Se trata de una batalla contra la manipulación, la mentira y las malas prácticas profesionales, pero como el autor se esfuerza en remarcar, no pretende decirnos lo que debemos comprar ni tampoco busca desprestigiar ningún producto, marca ni empresa. Lo que hace es confrontar los pretendidos beneficios y la supuesta efectividad de determinados productos con los hechos que han sido demostrados por la ciencia. En definitiva, pone a nuestro alcance toda la información veraz relativa a esos productos para que podamos decidir –ahora sí, sin manipulaciones– qué opción elegir.

En varias ocasiones he destacado la pasión, honestidad y el coraje con el que Jose realiza su labor como divulgador científico. Y es que hay que tener mucho coraje para poner nombres y apellidos a muchos productos que forman parte de nuestro día a día, de marcas comerciales muy conocidas, de superficies comerciales a las que acudimos con frecuencia, de grandes multinacionales, de científicos, de medios de comunicación, de asociaciones profesionales… Digo coraje –y casi con seguridad un buen asesoramiento legal– porque analiza las «técnicas de venta» de productos y marcas tan famosas como Actimel, Flora, L´Oréal, Red Bull, De Memory, la participación del CSIC en el apoyo a productos como el Revidox, la «labor» de la Fundación del Corazón en la recomendación de determinados suplementos alimenticios y un largo etcétera. Les aseguro que ninguno de ellos sale bien parado. Aunque, en un alarde de la honestidad que le caracteriza, también reconoce la labor de aquellas empresas que hacen bien su trabajo y que cumplen lo que prometen en su publicidad.
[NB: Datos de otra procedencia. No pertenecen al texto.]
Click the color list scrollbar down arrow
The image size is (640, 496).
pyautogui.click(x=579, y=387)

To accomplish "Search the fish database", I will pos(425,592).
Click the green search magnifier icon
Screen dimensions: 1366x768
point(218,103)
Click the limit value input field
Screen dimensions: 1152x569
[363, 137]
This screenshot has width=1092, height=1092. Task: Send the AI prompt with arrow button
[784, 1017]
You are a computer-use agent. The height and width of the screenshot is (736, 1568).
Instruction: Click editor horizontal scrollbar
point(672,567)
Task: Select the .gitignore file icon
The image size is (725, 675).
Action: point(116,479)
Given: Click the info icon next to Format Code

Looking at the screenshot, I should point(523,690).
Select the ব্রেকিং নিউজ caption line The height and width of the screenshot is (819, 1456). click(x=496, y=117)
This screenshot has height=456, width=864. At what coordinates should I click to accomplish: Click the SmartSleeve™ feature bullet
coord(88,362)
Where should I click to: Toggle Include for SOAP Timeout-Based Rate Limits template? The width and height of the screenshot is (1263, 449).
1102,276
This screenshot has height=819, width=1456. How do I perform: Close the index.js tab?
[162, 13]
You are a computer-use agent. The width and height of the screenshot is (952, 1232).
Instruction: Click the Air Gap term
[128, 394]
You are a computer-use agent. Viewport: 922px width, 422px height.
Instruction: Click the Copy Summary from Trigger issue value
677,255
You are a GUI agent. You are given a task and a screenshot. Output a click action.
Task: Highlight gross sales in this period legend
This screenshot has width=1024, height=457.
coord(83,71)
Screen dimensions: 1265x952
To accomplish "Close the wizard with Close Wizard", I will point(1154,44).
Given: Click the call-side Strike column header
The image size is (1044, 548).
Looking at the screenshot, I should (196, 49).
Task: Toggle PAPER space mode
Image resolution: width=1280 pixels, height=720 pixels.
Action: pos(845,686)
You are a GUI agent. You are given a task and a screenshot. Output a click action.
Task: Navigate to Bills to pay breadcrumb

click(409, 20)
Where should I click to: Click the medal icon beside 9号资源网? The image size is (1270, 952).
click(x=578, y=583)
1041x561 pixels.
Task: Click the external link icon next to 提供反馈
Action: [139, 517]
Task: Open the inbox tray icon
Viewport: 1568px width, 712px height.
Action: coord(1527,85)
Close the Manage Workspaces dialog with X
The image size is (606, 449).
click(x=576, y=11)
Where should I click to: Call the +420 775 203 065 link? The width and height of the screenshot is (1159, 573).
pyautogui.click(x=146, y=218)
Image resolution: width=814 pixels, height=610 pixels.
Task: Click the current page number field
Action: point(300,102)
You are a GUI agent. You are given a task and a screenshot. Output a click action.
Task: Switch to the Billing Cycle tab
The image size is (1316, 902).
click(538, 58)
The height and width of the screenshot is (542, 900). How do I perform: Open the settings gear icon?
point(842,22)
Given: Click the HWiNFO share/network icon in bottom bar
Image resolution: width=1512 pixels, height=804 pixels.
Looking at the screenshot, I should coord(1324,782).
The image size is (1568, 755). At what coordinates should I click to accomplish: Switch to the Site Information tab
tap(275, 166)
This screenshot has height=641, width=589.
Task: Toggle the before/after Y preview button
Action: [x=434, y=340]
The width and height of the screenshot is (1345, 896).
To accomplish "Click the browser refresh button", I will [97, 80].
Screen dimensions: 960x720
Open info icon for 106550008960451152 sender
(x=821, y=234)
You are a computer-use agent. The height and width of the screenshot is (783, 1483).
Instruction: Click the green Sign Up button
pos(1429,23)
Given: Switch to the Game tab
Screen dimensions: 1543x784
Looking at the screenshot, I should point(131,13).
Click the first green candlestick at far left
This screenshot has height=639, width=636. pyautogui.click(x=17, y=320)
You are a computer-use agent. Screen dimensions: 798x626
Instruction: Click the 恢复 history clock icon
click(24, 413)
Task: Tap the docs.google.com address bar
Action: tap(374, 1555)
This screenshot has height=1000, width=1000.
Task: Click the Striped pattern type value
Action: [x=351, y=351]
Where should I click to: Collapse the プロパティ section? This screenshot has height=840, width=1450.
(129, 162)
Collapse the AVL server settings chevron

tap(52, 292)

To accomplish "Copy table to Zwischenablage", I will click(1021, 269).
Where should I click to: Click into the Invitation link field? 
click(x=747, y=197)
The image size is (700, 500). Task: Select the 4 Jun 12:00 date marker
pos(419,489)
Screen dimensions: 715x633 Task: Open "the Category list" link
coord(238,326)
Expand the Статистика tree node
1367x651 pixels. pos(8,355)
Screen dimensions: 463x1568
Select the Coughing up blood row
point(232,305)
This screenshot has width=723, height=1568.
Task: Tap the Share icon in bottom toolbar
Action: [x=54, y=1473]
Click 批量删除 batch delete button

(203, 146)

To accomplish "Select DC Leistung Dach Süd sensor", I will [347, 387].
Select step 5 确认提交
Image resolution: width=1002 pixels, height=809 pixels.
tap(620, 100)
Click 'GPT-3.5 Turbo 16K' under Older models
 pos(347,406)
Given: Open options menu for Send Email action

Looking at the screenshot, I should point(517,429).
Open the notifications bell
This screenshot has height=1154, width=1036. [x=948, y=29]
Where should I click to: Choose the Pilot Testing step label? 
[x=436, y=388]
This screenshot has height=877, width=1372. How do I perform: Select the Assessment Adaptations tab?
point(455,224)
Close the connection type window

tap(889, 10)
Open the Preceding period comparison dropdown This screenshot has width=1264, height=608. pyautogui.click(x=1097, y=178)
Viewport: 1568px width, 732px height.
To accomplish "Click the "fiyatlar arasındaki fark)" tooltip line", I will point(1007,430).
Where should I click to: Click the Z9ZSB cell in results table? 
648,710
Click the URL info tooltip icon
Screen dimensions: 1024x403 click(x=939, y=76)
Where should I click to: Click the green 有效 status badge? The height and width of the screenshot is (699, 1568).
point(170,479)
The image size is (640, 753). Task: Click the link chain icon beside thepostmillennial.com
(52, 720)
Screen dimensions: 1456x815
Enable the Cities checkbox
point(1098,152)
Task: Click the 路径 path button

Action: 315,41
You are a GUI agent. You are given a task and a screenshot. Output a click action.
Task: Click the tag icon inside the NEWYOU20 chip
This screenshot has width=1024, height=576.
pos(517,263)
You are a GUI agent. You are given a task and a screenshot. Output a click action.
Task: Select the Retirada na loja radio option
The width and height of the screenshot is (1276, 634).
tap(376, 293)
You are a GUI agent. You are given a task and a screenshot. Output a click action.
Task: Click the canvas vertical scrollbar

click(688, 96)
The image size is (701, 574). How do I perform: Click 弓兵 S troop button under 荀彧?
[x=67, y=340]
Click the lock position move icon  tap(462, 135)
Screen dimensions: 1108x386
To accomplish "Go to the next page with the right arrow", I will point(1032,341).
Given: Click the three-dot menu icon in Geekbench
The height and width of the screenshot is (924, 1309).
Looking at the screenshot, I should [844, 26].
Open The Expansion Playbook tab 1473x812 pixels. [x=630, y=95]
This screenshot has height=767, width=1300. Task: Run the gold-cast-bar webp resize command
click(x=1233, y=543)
El libro también hace pedagogía. Porque no olvidemos que si las empresas manipulan y tergiversan los hechos, falsean los pretendidos beneficios de sus productos etc. es porque determinados productos tienen un amplio público interesado. En este sentido, conoceremos las respuestas a una serie de preguntas relacionadas con la seguridad de los alimentos y cosméticos: ¿Es cierto que si se eliminan determinados compuestos químicos de la composición de estos productos aumenta su seguridad?, ¿Hay alguna relación entre determinados aditivos y el cáncer? Aprenderemos sobre alertas alimentarias y comprenderemos, con datos científicamente contrastados, que todos los productos que llegan al mercado han superado estrictos controles de seguridad.

Y también conoceremos alternativas a infinidad de nuevos productos sin sentido alguno que están alcanzado altas cotas de mercado, alternativas al mismo tiempo más económicas y más saludables.

Por último, el libro ofrece una serie de ideas para mejorar la situación, iniciativas, y acciones que es necesario poner en marcha de forma urgente para que cuando vayamos a comprar, podamos estar seguros de que no nos están engañando.

Como recoge el Libro blanco de la nutrición en España:

«Los errores, mitos y fraudes en materia nutricional son motivo de preocupación para las autoridades sanitarias, colectivos profesionales y comunidad científica. La proliferación de mensajes no basados en el conocimiento científico compromete el adecuado aporte de nutrientes y favorece la aparición de situaciones de malnutrición, como consecuencia de dar continuidad a pautas equivocadas, que alteran las condiciones de dietas equilibradas, poniendo en peligro el estado nutricional».

El objetivo último de esta obra es inculcar en el consumidor un espíritu crítico hacia muchas de las propiedades publicitadas en los alimentos y cosméticos. Hablemos claro: nosotros tenemos que poner de nuestra parte, hacer un juicio crítico de lo que nos cuentan y no creernos todo lo que nos quieran vender. Y aunque el peso no debería en el consumidor, es preciso el esfuerzo «porque la legislación que está detrás de que el fabricante tenga la obligación de ofrecer información veraz sobre su producto falla estrepitosamente».

En definitiva, háganme caso y compren este libro porque me lo agradecerán (y más aún a su autor).